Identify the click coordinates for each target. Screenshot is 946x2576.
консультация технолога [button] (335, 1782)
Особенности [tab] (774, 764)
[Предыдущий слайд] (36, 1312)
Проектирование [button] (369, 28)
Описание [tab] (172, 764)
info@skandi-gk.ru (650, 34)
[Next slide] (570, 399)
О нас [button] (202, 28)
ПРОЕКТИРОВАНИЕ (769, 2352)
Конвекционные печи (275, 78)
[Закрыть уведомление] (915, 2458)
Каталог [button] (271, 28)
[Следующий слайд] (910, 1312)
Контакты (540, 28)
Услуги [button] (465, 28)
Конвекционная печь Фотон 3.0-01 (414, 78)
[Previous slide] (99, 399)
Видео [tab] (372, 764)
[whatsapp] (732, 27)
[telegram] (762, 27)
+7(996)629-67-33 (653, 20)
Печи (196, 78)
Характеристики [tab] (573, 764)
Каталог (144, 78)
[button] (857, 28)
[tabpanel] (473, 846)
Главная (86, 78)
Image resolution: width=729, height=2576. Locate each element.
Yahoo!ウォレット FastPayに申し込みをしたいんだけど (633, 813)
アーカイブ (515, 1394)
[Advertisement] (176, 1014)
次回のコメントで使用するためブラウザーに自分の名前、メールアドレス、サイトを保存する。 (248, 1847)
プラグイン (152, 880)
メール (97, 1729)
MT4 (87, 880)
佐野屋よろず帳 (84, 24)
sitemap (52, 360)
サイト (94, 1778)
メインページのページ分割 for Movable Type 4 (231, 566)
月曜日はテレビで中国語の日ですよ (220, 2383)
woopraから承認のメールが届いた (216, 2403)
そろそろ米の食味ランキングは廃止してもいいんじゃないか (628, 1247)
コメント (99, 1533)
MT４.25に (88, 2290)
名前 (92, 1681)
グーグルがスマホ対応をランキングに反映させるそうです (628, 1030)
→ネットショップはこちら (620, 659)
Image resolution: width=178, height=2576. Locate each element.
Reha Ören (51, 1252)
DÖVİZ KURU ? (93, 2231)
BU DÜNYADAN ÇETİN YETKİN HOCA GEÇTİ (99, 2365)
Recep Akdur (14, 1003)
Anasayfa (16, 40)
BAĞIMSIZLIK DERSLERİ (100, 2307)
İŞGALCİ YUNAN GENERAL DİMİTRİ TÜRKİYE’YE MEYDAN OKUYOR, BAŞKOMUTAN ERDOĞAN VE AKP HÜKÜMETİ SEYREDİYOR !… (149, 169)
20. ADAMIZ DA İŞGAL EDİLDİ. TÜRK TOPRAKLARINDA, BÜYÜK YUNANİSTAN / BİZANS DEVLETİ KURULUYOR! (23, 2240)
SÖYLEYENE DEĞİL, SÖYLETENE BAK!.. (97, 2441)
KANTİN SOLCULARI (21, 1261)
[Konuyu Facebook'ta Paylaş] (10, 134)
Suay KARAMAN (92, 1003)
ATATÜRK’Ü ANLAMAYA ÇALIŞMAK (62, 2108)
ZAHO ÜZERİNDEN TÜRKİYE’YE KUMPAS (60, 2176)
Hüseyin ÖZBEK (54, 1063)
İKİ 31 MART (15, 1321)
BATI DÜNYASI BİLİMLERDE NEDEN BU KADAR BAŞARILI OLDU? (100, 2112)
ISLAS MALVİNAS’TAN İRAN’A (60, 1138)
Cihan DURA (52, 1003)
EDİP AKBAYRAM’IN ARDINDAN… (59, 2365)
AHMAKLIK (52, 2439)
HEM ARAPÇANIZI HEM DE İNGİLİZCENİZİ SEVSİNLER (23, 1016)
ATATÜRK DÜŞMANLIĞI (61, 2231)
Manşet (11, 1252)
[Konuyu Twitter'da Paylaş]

Activity — Every entry above should be given again exactly as shown.

Solution to this problem —
Identify the click coordinates for each target. Screenshot is 946x2576.
консультация технолога [button] (335, 1782)
Особенности [tab] (774, 764)
[Предыдущий слайд] (36, 1312)
Проектирование [button] (369, 28)
Описание [tab] (172, 764)
info@skandi-gk.ru (650, 34)
[Next slide] (570, 399)
О нас [button] (202, 28)
ПРОЕКТИРОВАНИЕ (769, 2352)
Конвекционные печи (275, 78)
[Закрыть уведомление] (915, 2458)
Каталог [button] (271, 28)
[Следующий слайд] (910, 1312)
Контакты (540, 28)
Услуги [button] (465, 28)
Конвекционная печь Фотон 3.0-01 (414, 78)
[Previous slide] (99, 399)
Видео [tab] (372, 764)
[whatsapp] (732, 27)
[telegram] (762, 27)
+7(996)629-67-33 (653, 20)
Печи (196, 78)
Характеристики [tab] (573, 764)
Каталог (144, 78)
[button] (857, 28)
[tabpanel] (473, 846)
Главная (86, 78)
Image resolution: width=729, height=2576. Locate each element.
Yahoo!ウォレット FastPayに申し込みをしたいんだけど (633, 813)
アーカイブ (515, 1394)
[Advertisement] (176, 1014)
次回のコメントで使用するためブラウザーに自分の名前、メールアドレス、サイトを保存する。 (248, 1847)
プラグイン (152, 880)
メール (97, 1729)
MT4 (87, 880)
佐野屋よろず帳 (84, 24)
sitemap (52, 360)
サイト (94, 1778)
メインページのページ分割 for Movable Type 4 (231, 566)
月曜日はテレビで中国語の日ですよ (220, 2383)
woopraから承認のメールが届いた (216, 2403)
そろそろ米の食味ランキングは廃止してもいいんじゃないか (628, 1247)
コメント (99, 1533)
MT４.25に (88, 2290)
名前 (92, 1681)
グーグルがスマホ対応をランキングに反映させるそうです (628, 1030)
→ネットショップはこちら (620, 659)
Image resolution: width=178, height=2576. Locate each element.
Reha Ören (51, 1252)
DÖVİZ KURU ? (93, 2231)
BU DÜNYADAN ÇETİN YETKİN HOCA GEÇTİ (99, 2365)
Recep Akdur (14, 1003)
Anasayfa (16, 40)
BAĞIMSIZLIK DERSLERİ (100, 2307)
İŞGALCİ YUNAN GENERAL DİMİTRİ TÜRKİYE’YE MEYDAN OKUYOR, BAŞKOMUTAN ERDOĞAN VE AKP HÜKÜMETİ SEYREDİYOR !… (149, 169)
20. ADAMIZ DA İŞGAL EDİLDİ. TÜRK TOPRAKLARINDA, BÜYÜK YUNANİSTAN / BİZANS DEVLETİ KURULUYOR! (23, 2240)
SÖYLEYENE DEĞİL, SÖYLETENE BAK!.. (97, 2441)
KANTİN SOLCULARI (21, 1261)
[Konuyu Facebook'ta Paylaş] (10, 134)
Suay KARAMAN (92, 1003)
ATATÜRK’Ü ANLAMAYA ÇALIŞMAK (62, 2108)
ZAHO ÜZERİNDEN TÜRKİYE’YE KUMPAS (60, 2176)
Hüseyin ÖZBEK (54, 1063)
İKİ 31 MART (15, 1321)
BATI DÜNYASI BİLİMLERDE NEDEN BU KADAR BAŞARILI OLDU? (100, 2112)
ISLAS MALVİNAS’TAN İRAN’A (60, 1138)
Cihan DURA (52, 1003)
EDİP AKBAYRAM’IN ARDINDAN… (59, 2365)
AHMAKLIK (52, 2439)
HEM ARAPÇANIZI HEM DE İNGİLİZCENİZİ SEVSİNLER (23, 1016)
ATATÜRK DÜŞMANLIĞI (61, 2231)
Manşet (11, 1252)
[Konuyu Twitter'da Paylaş]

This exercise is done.